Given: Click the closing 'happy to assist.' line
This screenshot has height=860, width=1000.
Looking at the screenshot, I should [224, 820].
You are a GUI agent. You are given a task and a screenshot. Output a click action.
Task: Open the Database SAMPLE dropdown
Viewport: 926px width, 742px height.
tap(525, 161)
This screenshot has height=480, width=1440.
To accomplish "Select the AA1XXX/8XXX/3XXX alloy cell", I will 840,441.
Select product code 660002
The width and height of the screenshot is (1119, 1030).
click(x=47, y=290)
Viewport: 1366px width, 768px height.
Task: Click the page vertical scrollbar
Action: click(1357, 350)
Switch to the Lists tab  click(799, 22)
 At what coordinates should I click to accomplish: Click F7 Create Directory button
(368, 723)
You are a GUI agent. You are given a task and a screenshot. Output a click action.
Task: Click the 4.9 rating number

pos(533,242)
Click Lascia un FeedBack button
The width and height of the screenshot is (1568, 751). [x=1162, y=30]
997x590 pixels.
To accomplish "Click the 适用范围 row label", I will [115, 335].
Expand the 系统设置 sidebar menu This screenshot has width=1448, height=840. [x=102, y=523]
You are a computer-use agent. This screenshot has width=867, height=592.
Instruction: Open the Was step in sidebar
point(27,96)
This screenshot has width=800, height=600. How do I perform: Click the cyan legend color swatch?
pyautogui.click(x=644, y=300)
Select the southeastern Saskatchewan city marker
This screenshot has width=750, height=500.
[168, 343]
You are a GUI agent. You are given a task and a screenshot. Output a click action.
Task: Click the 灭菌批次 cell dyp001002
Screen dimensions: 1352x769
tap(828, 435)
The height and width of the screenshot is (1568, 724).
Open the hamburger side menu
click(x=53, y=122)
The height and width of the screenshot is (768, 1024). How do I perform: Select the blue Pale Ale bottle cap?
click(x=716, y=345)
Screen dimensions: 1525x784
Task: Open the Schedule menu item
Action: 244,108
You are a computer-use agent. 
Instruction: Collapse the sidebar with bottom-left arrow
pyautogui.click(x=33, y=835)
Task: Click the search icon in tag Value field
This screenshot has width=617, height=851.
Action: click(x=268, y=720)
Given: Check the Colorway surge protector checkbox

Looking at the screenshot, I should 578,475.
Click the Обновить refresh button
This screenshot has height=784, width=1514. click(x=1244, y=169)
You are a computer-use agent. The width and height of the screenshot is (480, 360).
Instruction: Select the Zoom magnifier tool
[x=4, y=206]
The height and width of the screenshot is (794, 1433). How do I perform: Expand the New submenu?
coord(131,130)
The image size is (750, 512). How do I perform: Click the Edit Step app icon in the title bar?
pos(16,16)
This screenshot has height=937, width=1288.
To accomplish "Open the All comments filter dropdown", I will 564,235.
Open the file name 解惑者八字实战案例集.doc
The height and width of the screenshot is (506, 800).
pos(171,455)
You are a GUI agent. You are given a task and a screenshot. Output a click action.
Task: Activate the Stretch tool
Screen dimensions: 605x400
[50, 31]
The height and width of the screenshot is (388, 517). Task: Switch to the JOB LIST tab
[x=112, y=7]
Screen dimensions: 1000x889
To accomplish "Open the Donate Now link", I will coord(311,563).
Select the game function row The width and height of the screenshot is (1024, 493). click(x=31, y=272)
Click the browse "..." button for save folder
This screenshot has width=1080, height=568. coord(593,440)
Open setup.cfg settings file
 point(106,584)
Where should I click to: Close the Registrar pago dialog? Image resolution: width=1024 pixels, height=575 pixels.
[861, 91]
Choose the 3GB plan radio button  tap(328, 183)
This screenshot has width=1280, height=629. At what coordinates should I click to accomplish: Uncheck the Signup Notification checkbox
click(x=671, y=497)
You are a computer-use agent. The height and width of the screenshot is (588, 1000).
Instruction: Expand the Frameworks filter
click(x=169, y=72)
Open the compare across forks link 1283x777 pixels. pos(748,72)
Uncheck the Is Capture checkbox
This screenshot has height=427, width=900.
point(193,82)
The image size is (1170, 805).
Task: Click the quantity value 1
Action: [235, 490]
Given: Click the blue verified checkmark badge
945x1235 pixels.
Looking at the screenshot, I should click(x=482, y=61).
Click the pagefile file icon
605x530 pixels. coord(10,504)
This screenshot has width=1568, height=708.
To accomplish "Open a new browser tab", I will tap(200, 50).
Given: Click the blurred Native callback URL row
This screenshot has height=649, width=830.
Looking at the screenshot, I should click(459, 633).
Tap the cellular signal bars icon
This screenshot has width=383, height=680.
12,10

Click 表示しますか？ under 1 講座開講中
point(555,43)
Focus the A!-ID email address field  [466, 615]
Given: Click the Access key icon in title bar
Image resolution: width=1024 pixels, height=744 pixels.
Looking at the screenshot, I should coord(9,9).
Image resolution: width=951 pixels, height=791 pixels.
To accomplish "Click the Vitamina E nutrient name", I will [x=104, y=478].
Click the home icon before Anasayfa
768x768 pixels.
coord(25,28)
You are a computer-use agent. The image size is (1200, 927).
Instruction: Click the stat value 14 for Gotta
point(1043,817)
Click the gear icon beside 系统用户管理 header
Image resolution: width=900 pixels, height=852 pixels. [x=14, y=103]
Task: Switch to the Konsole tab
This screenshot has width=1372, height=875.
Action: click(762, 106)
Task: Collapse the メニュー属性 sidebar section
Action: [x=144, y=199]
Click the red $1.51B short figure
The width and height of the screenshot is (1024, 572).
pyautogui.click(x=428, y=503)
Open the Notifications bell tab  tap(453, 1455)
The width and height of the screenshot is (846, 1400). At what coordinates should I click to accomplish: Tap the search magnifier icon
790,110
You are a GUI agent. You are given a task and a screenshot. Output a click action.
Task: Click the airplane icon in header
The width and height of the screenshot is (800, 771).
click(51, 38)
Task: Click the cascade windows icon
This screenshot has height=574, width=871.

- - -

§ **WORK ITEM**: Copy all lines from the material above that hold the word "field".

§ **WRITTEN ANSWER**:
Task: Click the search icon in tag Value field
Focus the A!-ID email address field  [466, 615]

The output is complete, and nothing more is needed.